═══ EXCERPT PROVIDED

Movie Reviews

Movie Review: Safe (1995) – Is There Any Place Safe From a Disturbed Soul?

Written by Todd Haynes
Directed by Todd Haynes

No matter how much we seem to have as a society here in America, we never seem to be truly happy. Indeed, there are people who it seems will never be happy under any circumstances. I try to go by the mantra that if the worst thing that happens is that my name is spelled wrong, life is pretty damn good. However, there are plenty out there who will castigate people for the slightest infraction into their “perfect” world and make a huge issue out of something that truly isn’t.

Julianne Moore stars in Safe as Carol White. Carol is a well-to-do suburban stay-at-home mother and wife who stresses over life’s little anxieties. The wrong couch is delivered and it’s a major disaster to her. She spends most of her day at the gym or reading and being waited on by her staff.

══════

EXERCISE 1. According to the review, who wrote and directed Safe (1995)?
EXERCISE 2. Based on the review, explain why the delivery of the wrong couch is a major disaster to Carol White.

═══ DATASET

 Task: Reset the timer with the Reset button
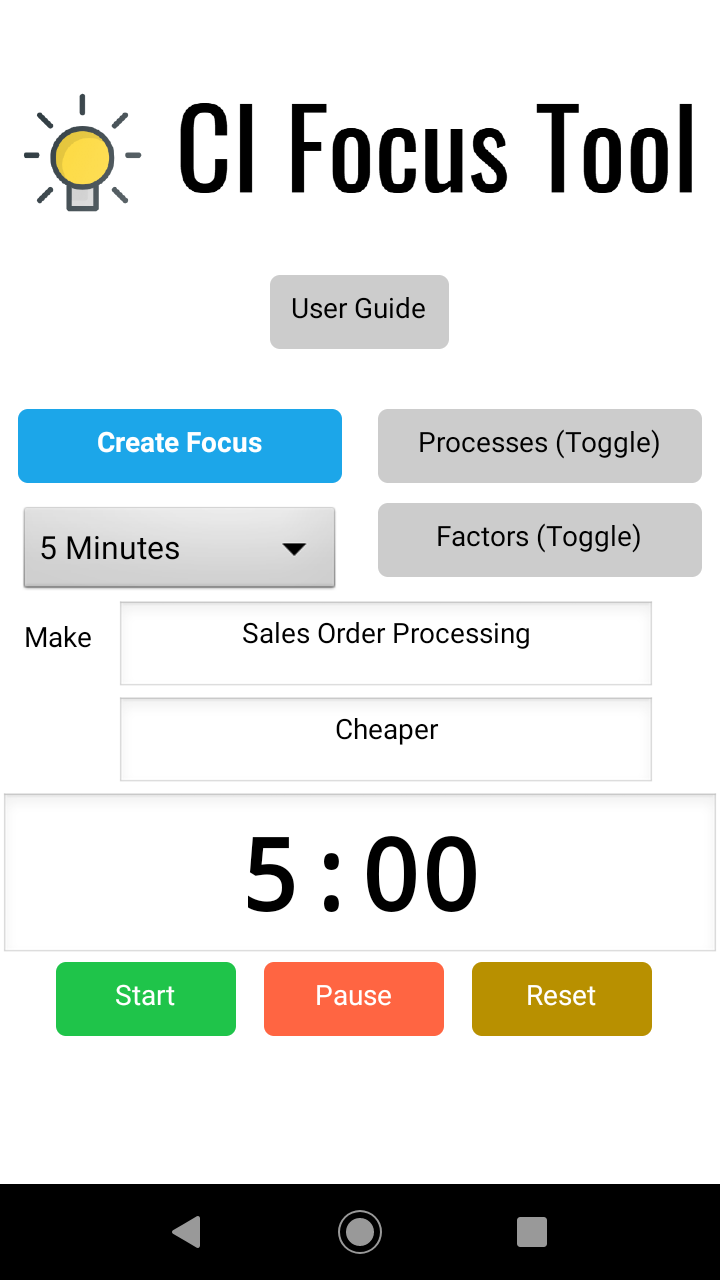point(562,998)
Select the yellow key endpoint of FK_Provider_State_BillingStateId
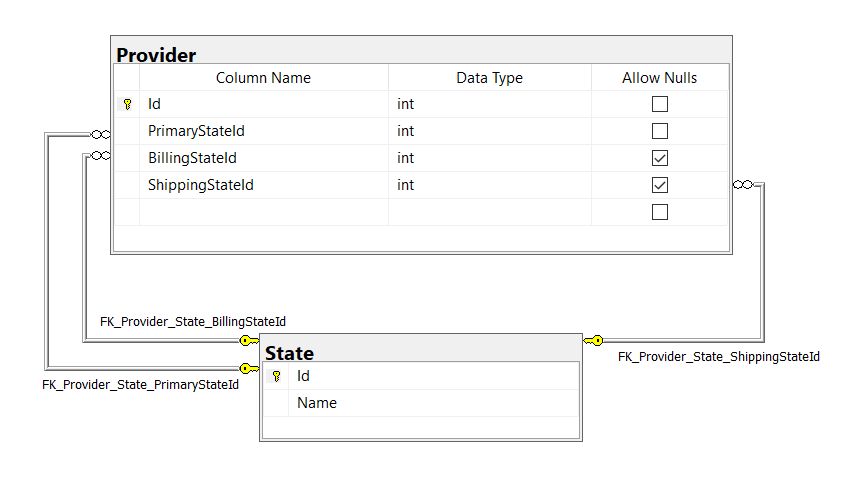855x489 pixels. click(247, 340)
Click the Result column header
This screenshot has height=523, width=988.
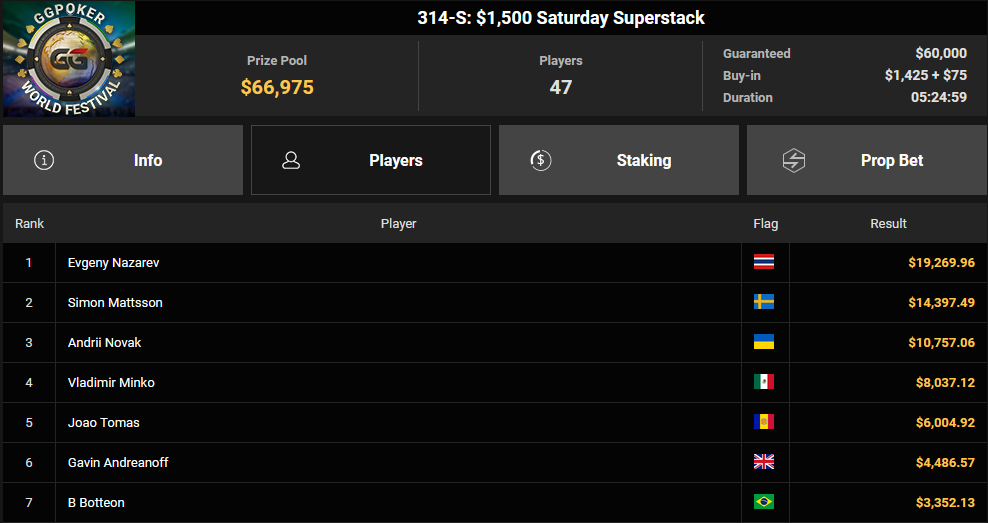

══════

TASK SOLUTION 1. Todd Haynes both wrote and directed it.

TASK SOLUTION 2. Carol is a well-to-do suburban stay-at-home mother and wife who stresses over life's little anxieties. A minor problem like the wrong couch therefore becomes a major disaster to her.